INSTRUCTIONS TO FOLLOW: Starting at the line that holds "Instruction: Click the green extension icon" and stopping at the line that holds "Given: Select the", restate the records below word for word, with both of those lines included.

Saved entries:
--------------------------------
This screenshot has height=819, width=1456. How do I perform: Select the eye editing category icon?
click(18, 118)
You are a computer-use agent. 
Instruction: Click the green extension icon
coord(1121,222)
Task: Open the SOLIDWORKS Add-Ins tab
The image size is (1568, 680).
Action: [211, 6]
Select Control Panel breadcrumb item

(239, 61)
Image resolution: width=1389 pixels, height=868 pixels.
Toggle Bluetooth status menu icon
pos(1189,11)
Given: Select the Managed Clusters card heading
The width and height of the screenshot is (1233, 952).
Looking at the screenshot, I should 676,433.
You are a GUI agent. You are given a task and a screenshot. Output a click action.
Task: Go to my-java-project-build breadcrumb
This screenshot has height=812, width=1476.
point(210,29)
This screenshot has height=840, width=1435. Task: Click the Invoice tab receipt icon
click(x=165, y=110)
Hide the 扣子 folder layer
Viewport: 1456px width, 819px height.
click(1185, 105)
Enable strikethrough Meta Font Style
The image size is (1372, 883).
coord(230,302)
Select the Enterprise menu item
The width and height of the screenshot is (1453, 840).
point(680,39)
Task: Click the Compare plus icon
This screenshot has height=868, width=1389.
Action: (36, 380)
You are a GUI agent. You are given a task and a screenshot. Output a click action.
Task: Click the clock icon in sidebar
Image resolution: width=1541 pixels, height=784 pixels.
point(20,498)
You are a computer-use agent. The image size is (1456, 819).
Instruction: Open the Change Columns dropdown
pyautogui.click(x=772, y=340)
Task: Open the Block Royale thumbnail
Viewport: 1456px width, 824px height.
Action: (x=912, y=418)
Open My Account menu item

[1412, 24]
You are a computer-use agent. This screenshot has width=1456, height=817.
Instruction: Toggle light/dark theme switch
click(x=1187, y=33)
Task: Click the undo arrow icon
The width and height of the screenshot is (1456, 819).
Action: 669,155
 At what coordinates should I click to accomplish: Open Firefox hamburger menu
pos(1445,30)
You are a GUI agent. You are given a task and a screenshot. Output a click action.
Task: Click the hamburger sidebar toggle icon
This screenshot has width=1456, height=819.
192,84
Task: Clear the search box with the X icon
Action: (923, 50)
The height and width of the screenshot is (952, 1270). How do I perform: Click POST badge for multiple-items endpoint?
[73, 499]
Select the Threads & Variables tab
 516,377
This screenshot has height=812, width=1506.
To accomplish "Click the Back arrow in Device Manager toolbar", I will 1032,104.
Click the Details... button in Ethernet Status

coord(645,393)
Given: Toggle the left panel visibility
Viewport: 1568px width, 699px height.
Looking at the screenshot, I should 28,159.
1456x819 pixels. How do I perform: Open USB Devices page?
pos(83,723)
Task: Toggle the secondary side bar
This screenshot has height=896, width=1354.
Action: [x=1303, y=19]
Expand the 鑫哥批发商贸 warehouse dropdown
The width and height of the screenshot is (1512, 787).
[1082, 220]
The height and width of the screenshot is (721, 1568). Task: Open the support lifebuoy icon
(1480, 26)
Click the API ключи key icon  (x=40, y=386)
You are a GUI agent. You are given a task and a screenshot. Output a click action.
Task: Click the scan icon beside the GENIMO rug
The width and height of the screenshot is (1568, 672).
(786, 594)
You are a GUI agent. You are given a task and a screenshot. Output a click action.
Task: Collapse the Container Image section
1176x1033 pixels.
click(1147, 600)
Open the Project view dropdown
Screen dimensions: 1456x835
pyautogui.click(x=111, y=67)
--------------------------------
WRITTEN ANSWER:
Instruction: Click the green extension icon
coord(1121,222)
Task: Open the SOLIDWORKS Add-Ins tab
The image size is (1568, 680).
Action: [211, 6]
Select Control Panel breadcrumb item

(239, 61)
Image resolution: width=1389 pixels, height=868 pixels.
Toggle Bluetooth status menu icon
pos(1189,11)
Given: Select the Managed Clusters card heading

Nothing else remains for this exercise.